Test subjects who used a conventional prosthetic foot spent 23 percent more metabolic energy, as opposed to when they walked on two normal feet. One engineer likened the experience to walking with an extra 30 pounds weighing him down.
But the new prosthetic device manages to cut down the energy usage to just 14 percent more than normal. Keep in mind that these prosthetic feet are for everyday use, as opposed to the specialized devices used by athletes.
“We know there’s an energy penalty in using an artificial foot,” said Art Kuo, a biomedical and mechanical engineer at the University of Michigan. “We’re almost cutting that penalty in half.”
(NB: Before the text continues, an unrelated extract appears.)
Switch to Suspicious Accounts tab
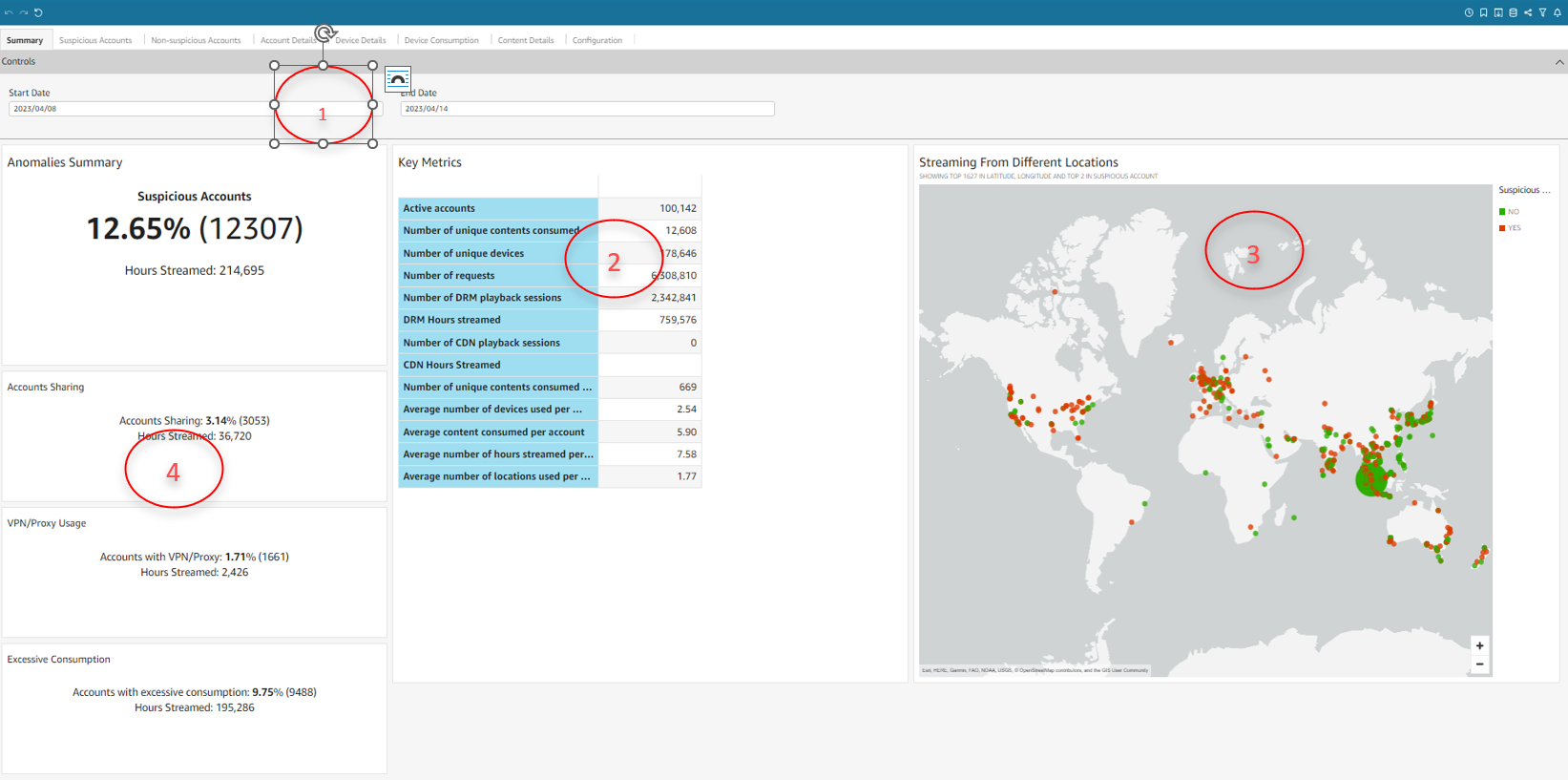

The energy-recycling foot captures dissipated energy naturally. A microcontroller then tells the foot precisely when to apply the energy so that it enhances the power of the ankle push-off for the next step. The saved energy means that the prosthetic device only uses less than 1 Watt of electricity provided by a small portable battery.
Other prosthetic feet store and return mechanical energy, but don’t allow for the precise timing that applies the recycled energy to the ankle push-off. Devices that try to provide a boost push-off also typically require motors and large batteries.
The University of Michigan team has already begun testing the foot on amputees at the Seattle Veterans Affairs Medical Center, and hope to commercialize the device for more widespread use among military veterans returning from Iraq and Afghanistan. We’re looking forward to this and future prosthetics that not only recycle mechanical energy, but also harvest it as electrical energy to power our iPads.